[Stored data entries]
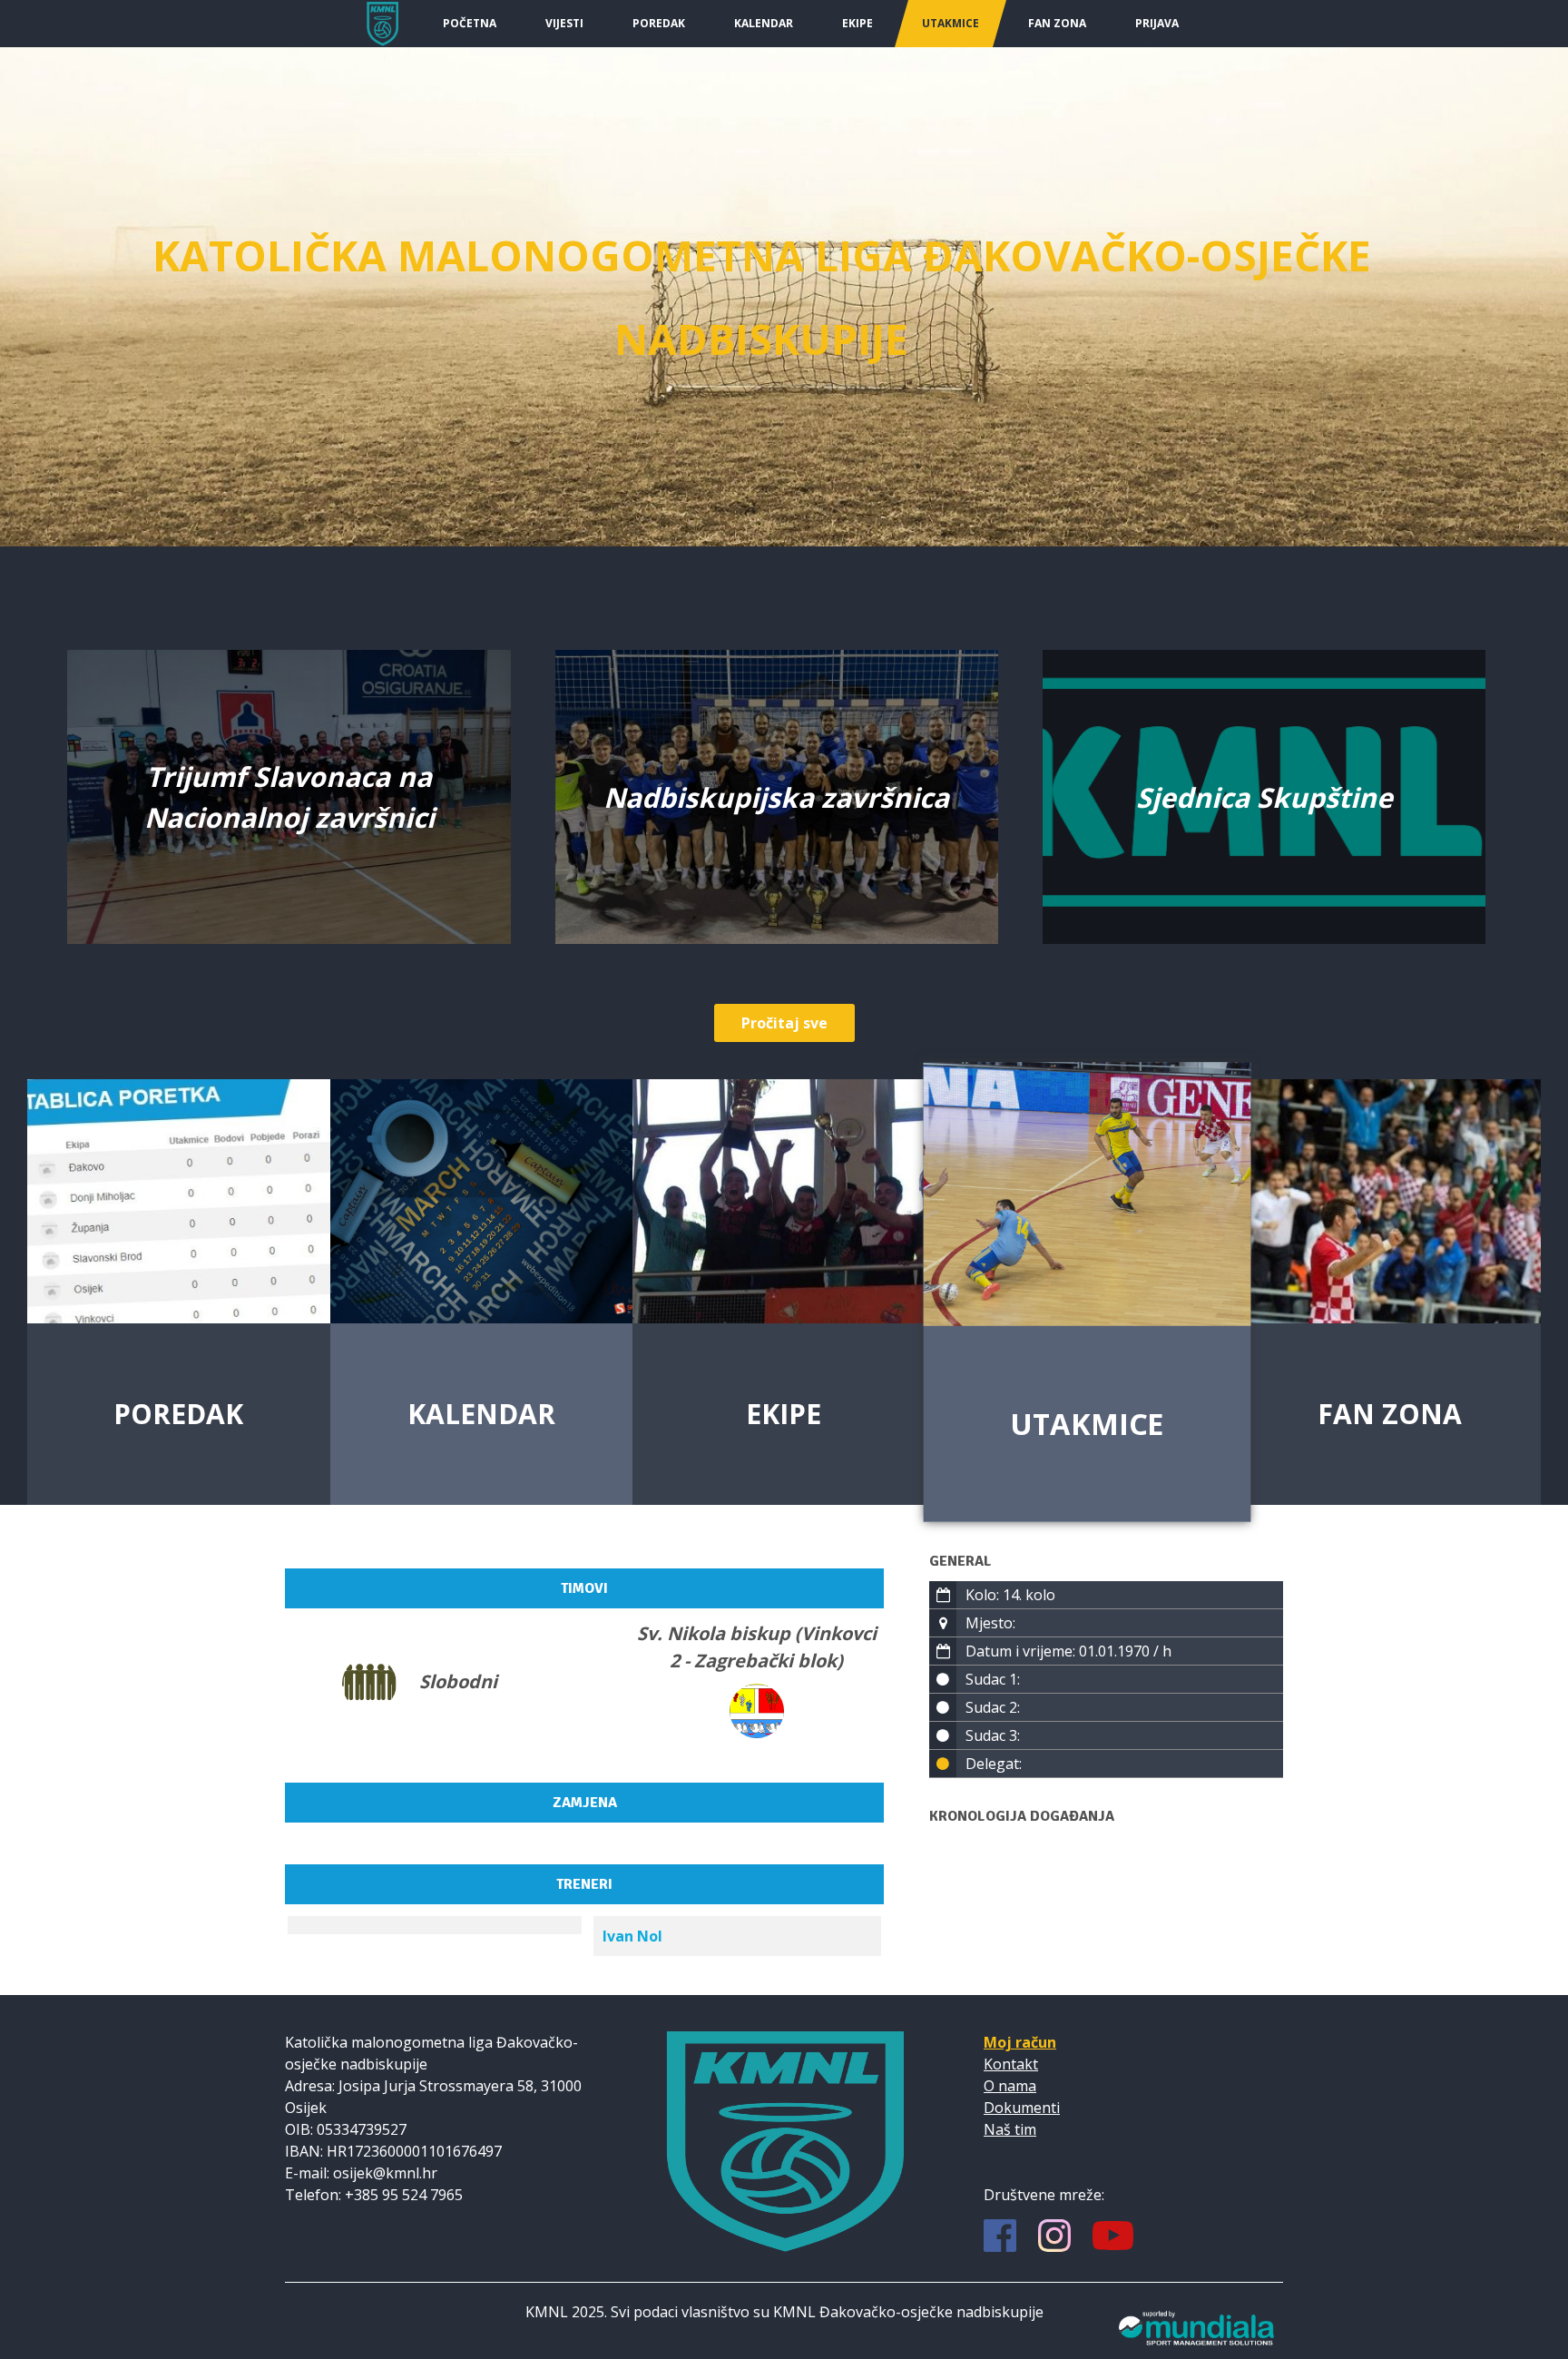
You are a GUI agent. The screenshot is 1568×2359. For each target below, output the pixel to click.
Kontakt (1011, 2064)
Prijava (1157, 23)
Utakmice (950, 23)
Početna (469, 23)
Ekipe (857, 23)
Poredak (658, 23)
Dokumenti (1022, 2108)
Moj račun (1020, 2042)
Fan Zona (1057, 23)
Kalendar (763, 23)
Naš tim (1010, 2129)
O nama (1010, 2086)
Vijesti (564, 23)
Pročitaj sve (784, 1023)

==

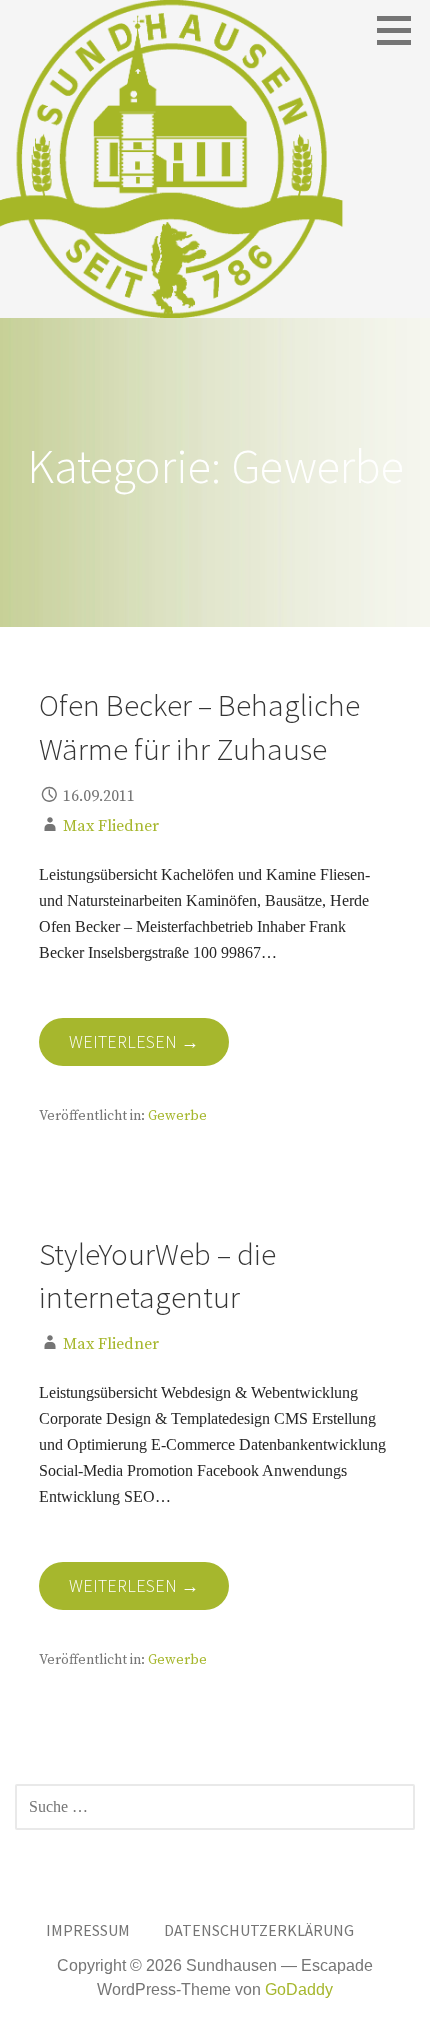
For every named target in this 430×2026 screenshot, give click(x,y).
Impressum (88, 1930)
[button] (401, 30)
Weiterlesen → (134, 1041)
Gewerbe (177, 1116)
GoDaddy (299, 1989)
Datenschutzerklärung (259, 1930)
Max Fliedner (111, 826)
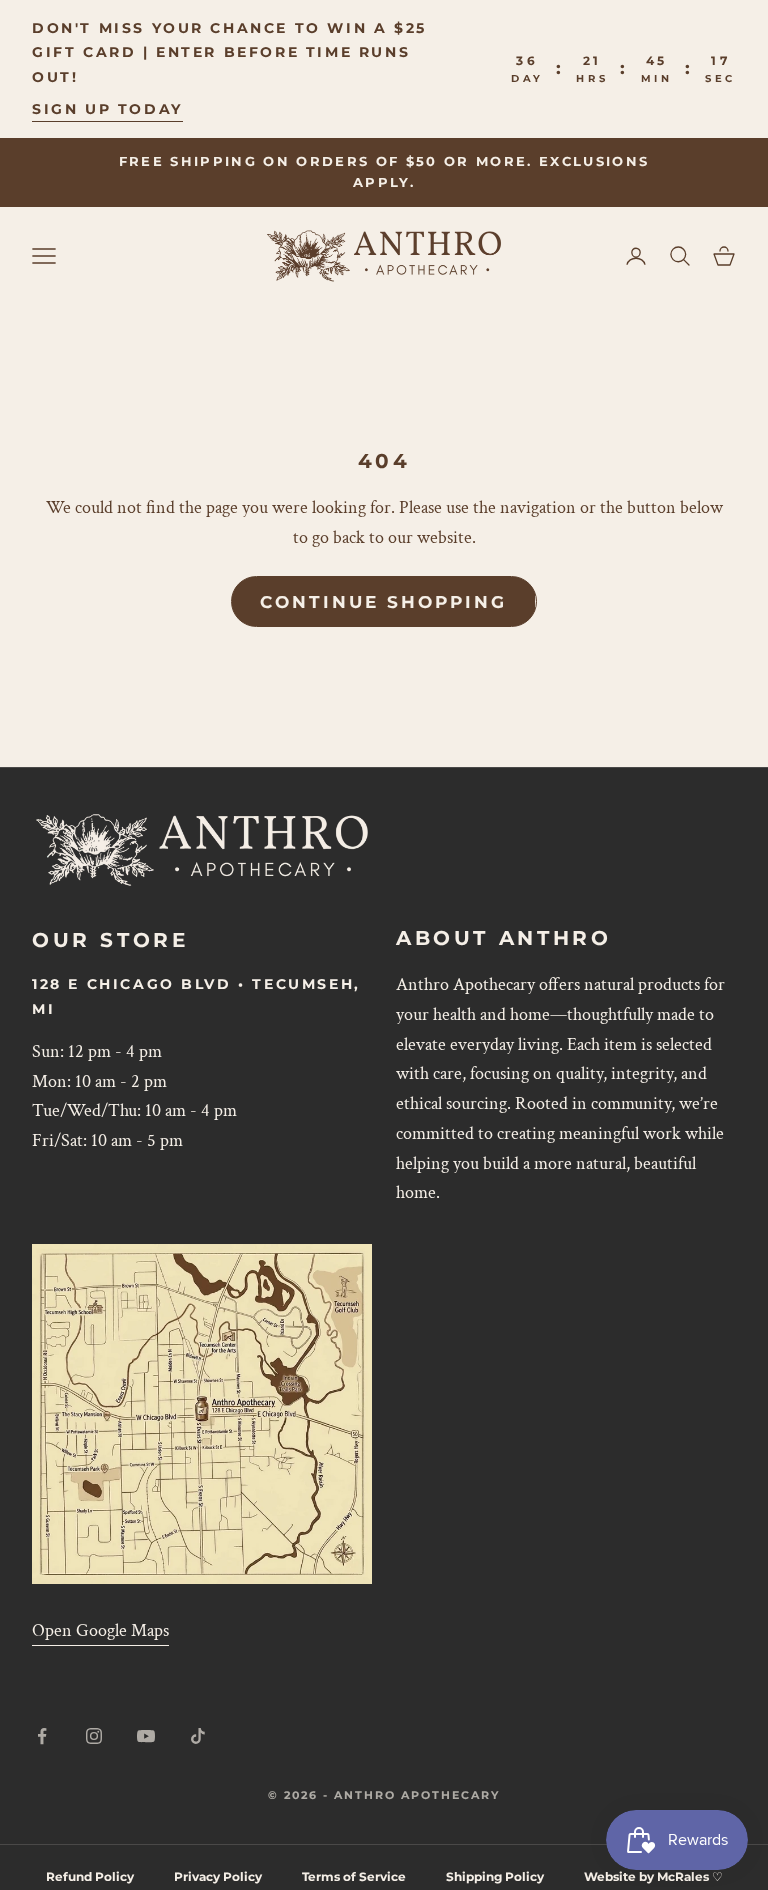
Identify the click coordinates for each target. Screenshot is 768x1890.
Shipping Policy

## Exercise aim
Among the records above, find the lines where the word "target" appears and copy them.

## Result below
You are a GUI agent. The screenshot is 1568×2359. For each target below, output the pixel to click.
For every named target in this 430×2026 screenshot, give click(x,y).
Identify the click coordinates for each target. Screenshot is 768x1890.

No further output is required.